§ Set exercise
Rewrite the Memphis and regionalism passage starting with "It’s a vicious cycle: people" and going on through "more than cities.", putting "downward spiral" wherever "vicious cycle" appears.

In the past 10 years, in the midst of a period of disinterest in cities, the troubling trends in Memphis quickened – children in poverty dramatically increased, more young professional talent left, economic segregation deepened and middle income families moved.  There’s little reason to think things will get better with the policies of President Donald Trump who can say “state’s rights” more often than a seg governor of the 1960s.

Today, about 35% of Memphis workers are either unemployed or have not looked for a job in so long that they are no longer included in the unemployment rate.  The poverty rate in Memphis has rose 27.2% in the first decade of this century and the poverty rate for adolescents climbed 45%. Memphis lost an average of three families a day that earn $35,000 to $75,000. Inside the 1970 city limits of Memphis, population is down 28% and density is cut in half.

It’s a vicious cycle: people leave, property values shrink, taxes go up, jobs growth is slower, talent leaves, well, you get the picture. It’s a vicious cycle that, if not interrupted, escalates and at this exact moment, that’s where we find ourselves. And so do dozens of other cities.

Rationale: Regional Profits

And yet, there are still people and organizations calling for a blind allegiance to regionalism that treats cities as after-thoughts in problem-solving. That’s why we admired the city-centric work of CEOs for Cities when it was headed up by our colleague Carol Coletta.

It had an unflinching bias: nothing matters more than cities.

We agree wholeheartedly, because so often in the rush to “regional solutions,” the urban cores are frequently not even mentioned at all. As we said, it’s the dirty little secret of regionalism: generally cities give much more than they get.

That’s partly because so often the language of regionalism is co-opted by business forces, particularly real estate and logistics, that have only a passing acquaintance with the spirit of regionalism. More to the point, regionalism was often used as the rationale for political contributions and influence that chewed up about $750 million over 10 years in tax freezes while schools, libraries, and neighborhoods cried out for more investment.

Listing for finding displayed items
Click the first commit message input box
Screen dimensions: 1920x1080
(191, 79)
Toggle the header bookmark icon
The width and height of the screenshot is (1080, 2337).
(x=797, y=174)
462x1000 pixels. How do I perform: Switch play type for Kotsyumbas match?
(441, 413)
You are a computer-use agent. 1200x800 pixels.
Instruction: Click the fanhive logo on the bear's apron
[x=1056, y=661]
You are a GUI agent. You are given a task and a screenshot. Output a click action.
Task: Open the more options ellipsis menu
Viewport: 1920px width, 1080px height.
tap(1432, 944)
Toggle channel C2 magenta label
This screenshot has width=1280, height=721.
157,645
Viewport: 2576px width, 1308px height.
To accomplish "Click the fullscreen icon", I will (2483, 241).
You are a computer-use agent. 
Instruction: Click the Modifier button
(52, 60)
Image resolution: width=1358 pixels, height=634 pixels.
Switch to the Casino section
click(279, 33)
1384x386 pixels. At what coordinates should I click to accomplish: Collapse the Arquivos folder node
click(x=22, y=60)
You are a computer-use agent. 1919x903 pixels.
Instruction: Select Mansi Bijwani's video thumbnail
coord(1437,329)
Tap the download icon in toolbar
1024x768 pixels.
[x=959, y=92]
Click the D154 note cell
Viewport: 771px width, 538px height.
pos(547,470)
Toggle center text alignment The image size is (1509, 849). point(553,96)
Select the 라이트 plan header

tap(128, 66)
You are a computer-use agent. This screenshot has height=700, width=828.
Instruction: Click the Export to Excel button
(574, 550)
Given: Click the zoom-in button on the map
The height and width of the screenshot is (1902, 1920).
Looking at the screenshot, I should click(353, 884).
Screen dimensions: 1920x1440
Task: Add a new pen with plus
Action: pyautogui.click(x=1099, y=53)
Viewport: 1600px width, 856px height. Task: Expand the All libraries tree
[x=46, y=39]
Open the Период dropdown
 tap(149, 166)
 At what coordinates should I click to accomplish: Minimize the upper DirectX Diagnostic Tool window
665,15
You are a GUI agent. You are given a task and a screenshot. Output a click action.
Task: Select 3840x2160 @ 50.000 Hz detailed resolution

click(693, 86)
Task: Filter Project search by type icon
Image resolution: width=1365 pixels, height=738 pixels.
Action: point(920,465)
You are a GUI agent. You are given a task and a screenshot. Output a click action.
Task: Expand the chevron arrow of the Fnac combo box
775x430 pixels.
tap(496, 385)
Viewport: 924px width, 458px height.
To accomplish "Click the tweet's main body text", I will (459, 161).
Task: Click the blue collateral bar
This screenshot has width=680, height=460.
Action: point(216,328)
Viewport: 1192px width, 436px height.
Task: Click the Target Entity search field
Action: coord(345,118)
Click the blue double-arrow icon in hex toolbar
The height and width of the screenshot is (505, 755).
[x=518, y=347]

§ Exercise response
It’s a downward spiral: people leave, property values shrink, taxes go up, jobs growth is slower, talent leaves, well, you get the picture. It’s a downward spiral that, if not interrupted, escalates and at this exact moment, that’s where we find ourselves. And so do dozens of other cities.

Rationale: Regional Profits

And yet, there are still people and organizations calling for a blind allegiance to regionalism that treats cities as after-thoughts in problem-solving. That’s why we admired the city-centric work of CEOs for Cities when it was headed up by our colleague Carol Coletta.

It had an unflinching bias: nothing matters more than cities.